The diagonal plots are the variables’ histograms. We already know that LTRS is restricted to 0-10. But CGPA is restricted to 0-4, and HGPA is restricted to 0-4.25 (for this data set), and SAT is restricted to 400-1600 (these are pre-written-component SAT scores). Remember these restrictions.
The off-diagonal plots work like this: the variable in the row is on the y-axis, and the variable in the column is on the x-axis. The important row is the top row. The first plot to the right of the histogram in that row is CGPA (y-axis) by HGPA (x-axis). As we guessed, higher HGPAs are associated with higher CGPAs. You can figure out the rest easily.
Those red lines are guesses at the associations, and since these are close to straight lines we are comfortable with using linear regression to model the data. That’s the usual way to do this: but we should not be comfortable, as we shall see.
This isn’t the place to teach regression—I’m assuming you know it—but if you don’t, you might guess how it works from the way we write it mathematically:
CGPA = b0 + b1 HGPA + b2 SAT + b3 LTRS + noise
This says that a person’s CGPA is a linear function: start with the number b0 and add to it b1 times his HGPA and add to that b2 times his SAT and so forth. A little “noise” is added to make the whole thing probabilistic. That noise contains all the stuff we did not observe—but could have—and makes up for the difference between the observed CGPA and the first part of the equation.
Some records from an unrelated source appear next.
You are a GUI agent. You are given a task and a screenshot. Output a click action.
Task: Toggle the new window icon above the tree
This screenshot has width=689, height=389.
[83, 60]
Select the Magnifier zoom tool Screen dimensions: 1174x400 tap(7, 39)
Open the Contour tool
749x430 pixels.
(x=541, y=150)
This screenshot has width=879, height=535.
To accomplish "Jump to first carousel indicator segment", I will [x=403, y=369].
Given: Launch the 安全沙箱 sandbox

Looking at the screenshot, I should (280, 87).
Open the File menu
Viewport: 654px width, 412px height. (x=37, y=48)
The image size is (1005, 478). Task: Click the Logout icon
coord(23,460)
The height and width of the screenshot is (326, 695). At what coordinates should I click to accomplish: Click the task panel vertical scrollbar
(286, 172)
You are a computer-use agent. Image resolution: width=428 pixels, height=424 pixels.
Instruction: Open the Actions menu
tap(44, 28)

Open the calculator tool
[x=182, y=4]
Anyway, as the sociologists say, “Let’s submit this to SPSS and see what we get.” I’ll use R, but the answers will be the same. What pops out is a table that looks something like this (R, like all software, shows too much precision):
| Estimate | Std. Error | t value | Pr(>|t|) | ||||
|---|---|---|---|---|---|---|---|
| (Intercept) | -0.1532639 | 0.3229381 | -0.475 | 0.636156 | |||
| HGPA | 0.3763511 | 0.1142615 | 3.294 | 0.001385 | |||
| SAT | 0.0012269 | 0.0003032 | 4.046 | 0.000105 | |||
| LTRS | 0.0226843 | 0.0509817 | 0.445 | 0.657358 |
By “(Intercept)” R means the b0 in our model; and by HGPA it means b1, and so forth. The estimate is just that: a guess of value of each bi. The “Std. Error” we can ignore, because it’s incorporated into the “t value”, which is used to test the “null hypothesis” that each bi = 0: and I mean equals, precisely zero. The “Pr(>|t|)” is the infamous p-value of this test.
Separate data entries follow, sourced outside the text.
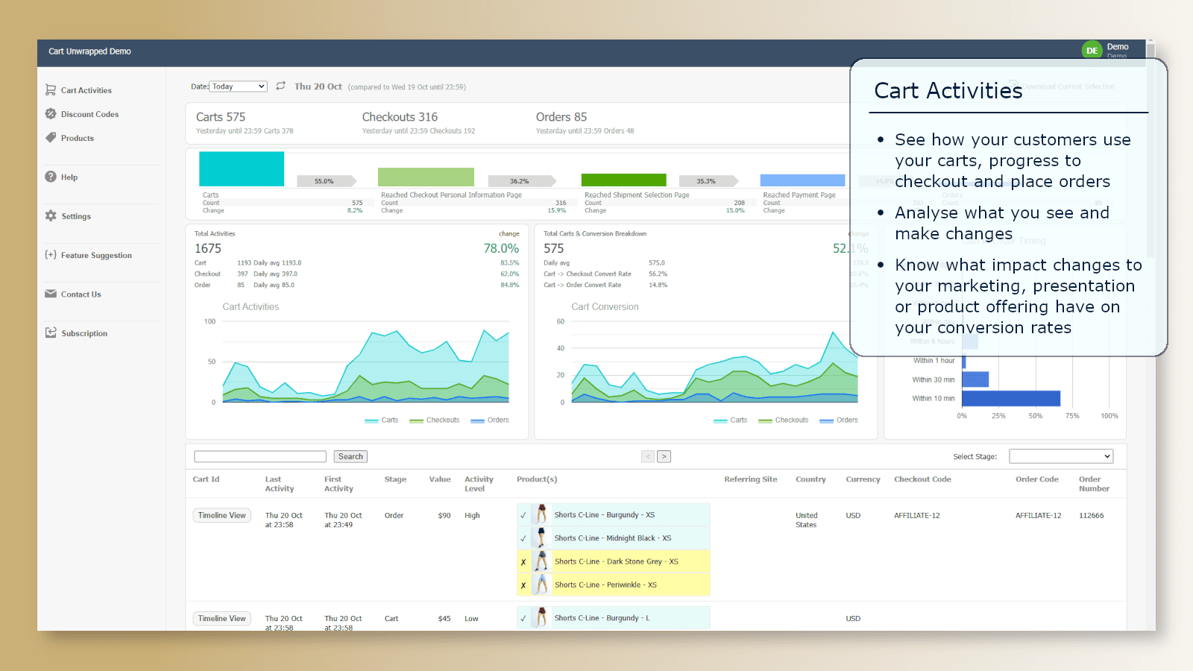Screen dimensions: 1193x671
Task: Click the cyan Carts funnel bar
Action: [x=242, y=168]
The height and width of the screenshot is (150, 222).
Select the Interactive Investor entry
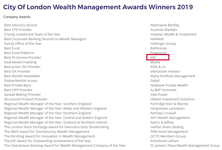[x=165, y=71]
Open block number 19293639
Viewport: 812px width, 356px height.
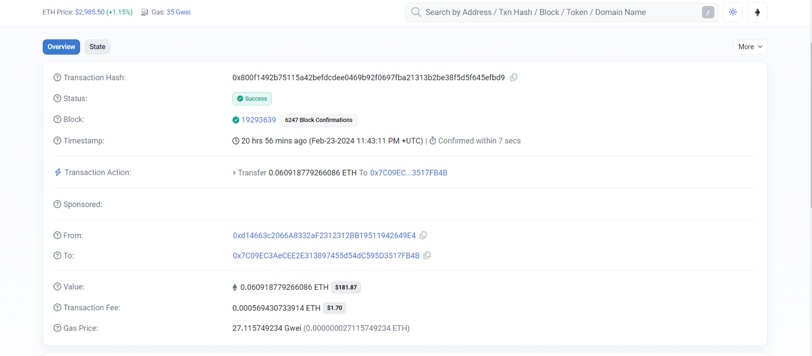[x=258, y=120]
Popular mysticism insists that the p-value should be strictly less than 0.05 to be publishable, so that we can authoritatively state the variable is associated with CGPA. And we’re in luck: The p-values for HGPA and SAT are nice and small. We could write our paper and say there was a “statistically significant” association between HGPA, SAT and CGPA. But not for poor LTRS, which has a depressingly large p-value.
Most would stop the analysis here. Some might push just a bit further and conclude that SAT is a “better” predictor because it has a smaller p-value. The more conscientious would glance at the diagnostics (residual plots, R2, AIC, etc.). I won’t show them, but I assure you all these are fine.
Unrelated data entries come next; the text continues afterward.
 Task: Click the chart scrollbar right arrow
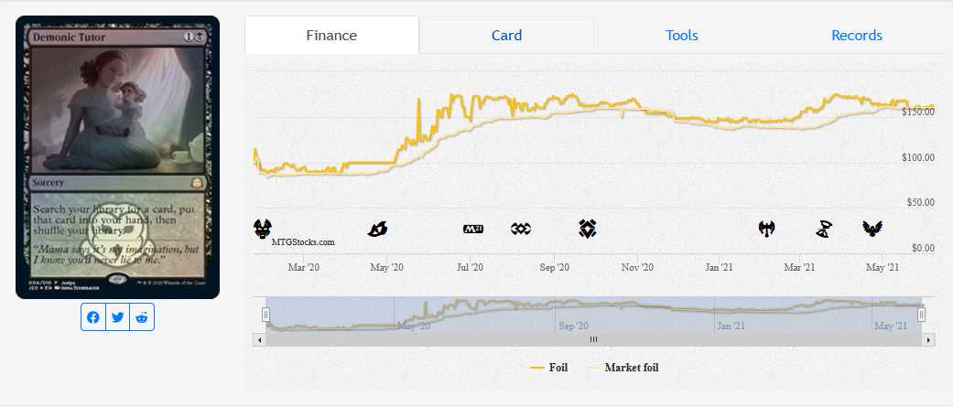(x=928, y=339)
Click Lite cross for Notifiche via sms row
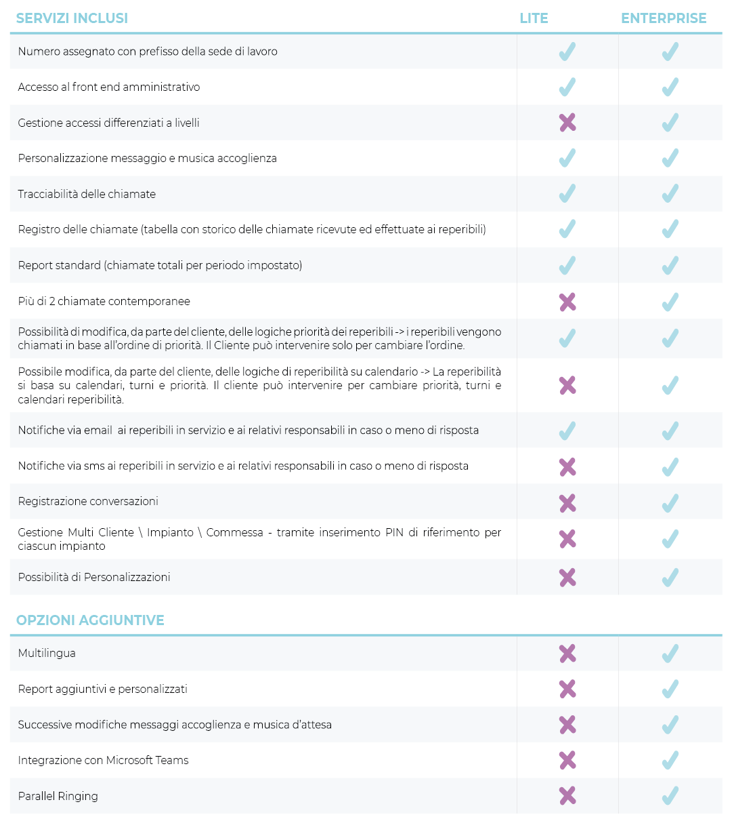 pyautogui.click(x=567, y=467)
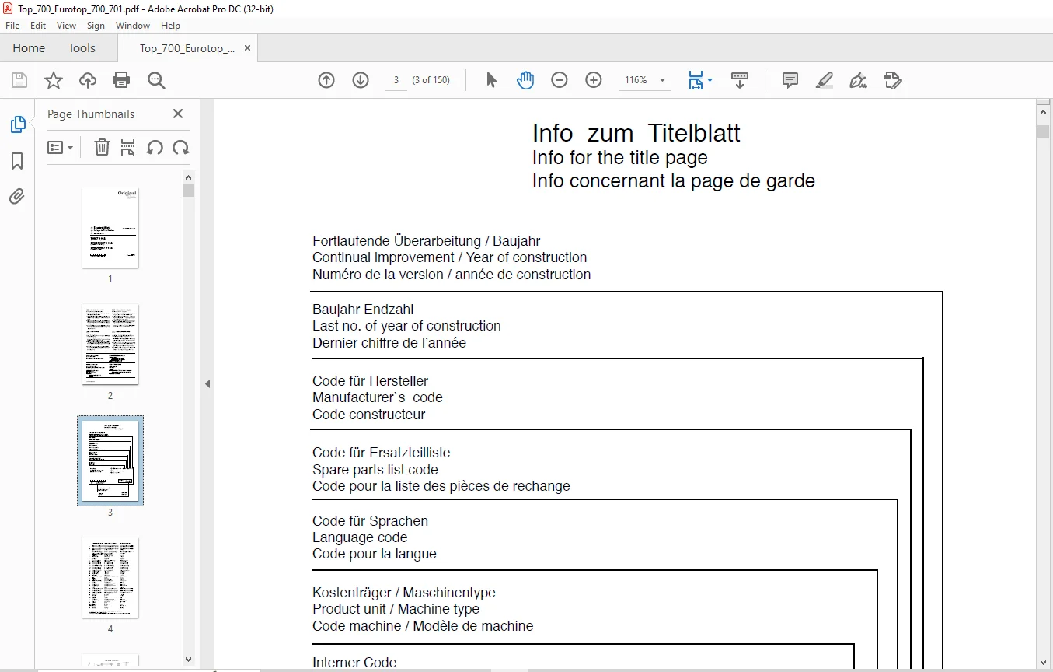Select the Hand pan tool
The image size is (1053, 672).
pos(525,80)
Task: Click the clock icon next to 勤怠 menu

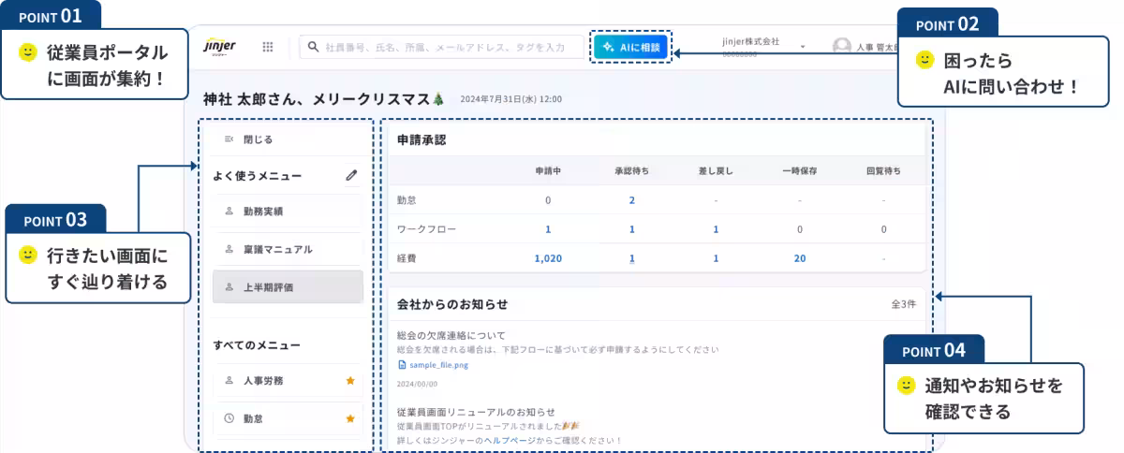Action: (x=229, y=418)
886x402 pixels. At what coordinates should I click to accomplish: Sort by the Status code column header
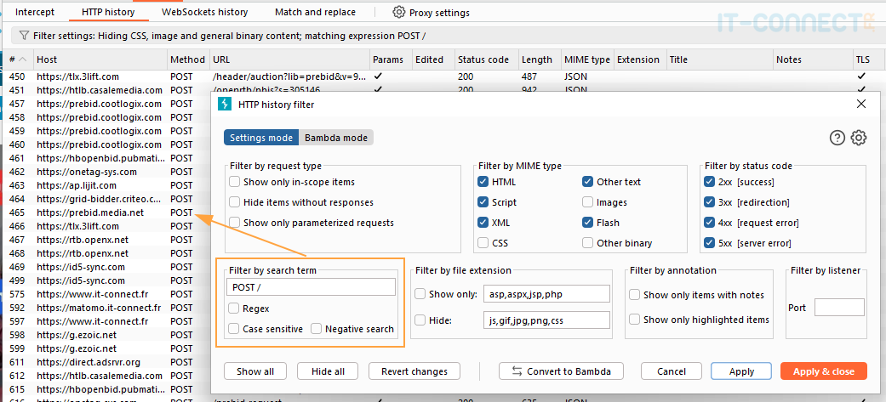483,59
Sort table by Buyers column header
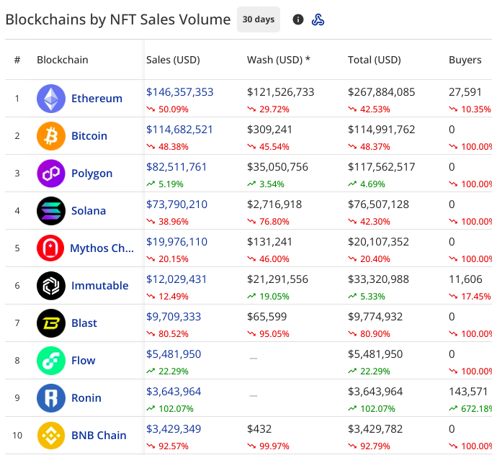Image resolution: width=497 pixels, height=455 pixels. 465,60
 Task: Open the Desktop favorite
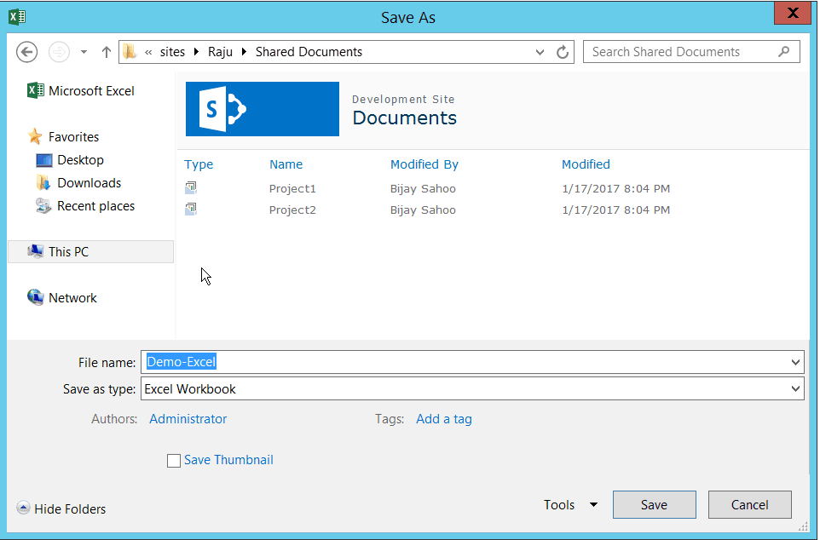point(78,159)
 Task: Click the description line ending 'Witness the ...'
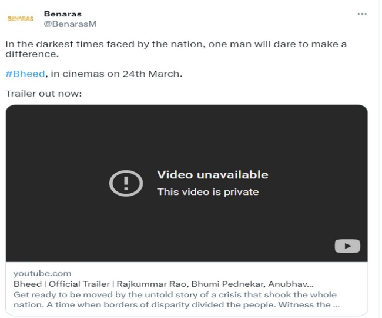tap(175, 304)
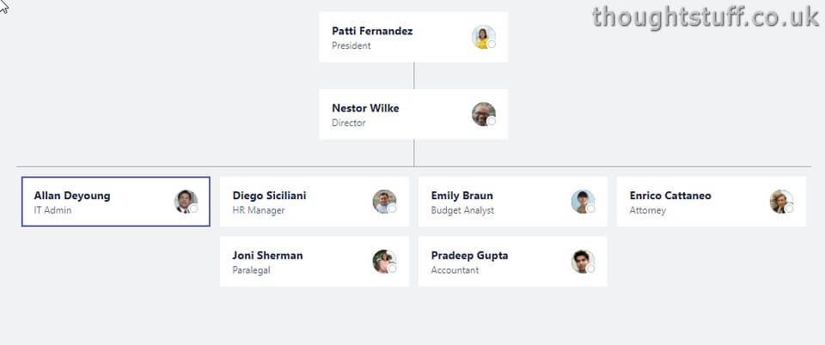This screenshot has height=345, width=825.
Task: Click the Joni Sherman name text
Action: (268, 256)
Are we happy? Handshakes all around? Break out the organic cigars? Not yet.
Predictive statistics begins with the idea that the data we have in hand is not unknown—which should be trivially obvious. What we do not know is what future data will look like (by “future” I only mean data that we haven’t yet seen; it could have been collected in the past).
Thus, we are not interested in whether or not, say, b2 = 0, or any other value. We want to know answers to questions like this: Given a person has a high HGPA, decent SAT scores, and an average letter-of-recommendation score, what is the probability he will have a high CGPA?
That question is entirely observable: the data that is given—the conditions which form our questions—and the observed outcome are all measurable, real things. We’ll never know—we can never know—whether b2 is zero, or any other value. But we can know whether our prediction of a person’s CGPA is good.
Remember when I said we should not be comfortable with the regression assumptions? Tomorrow we see why.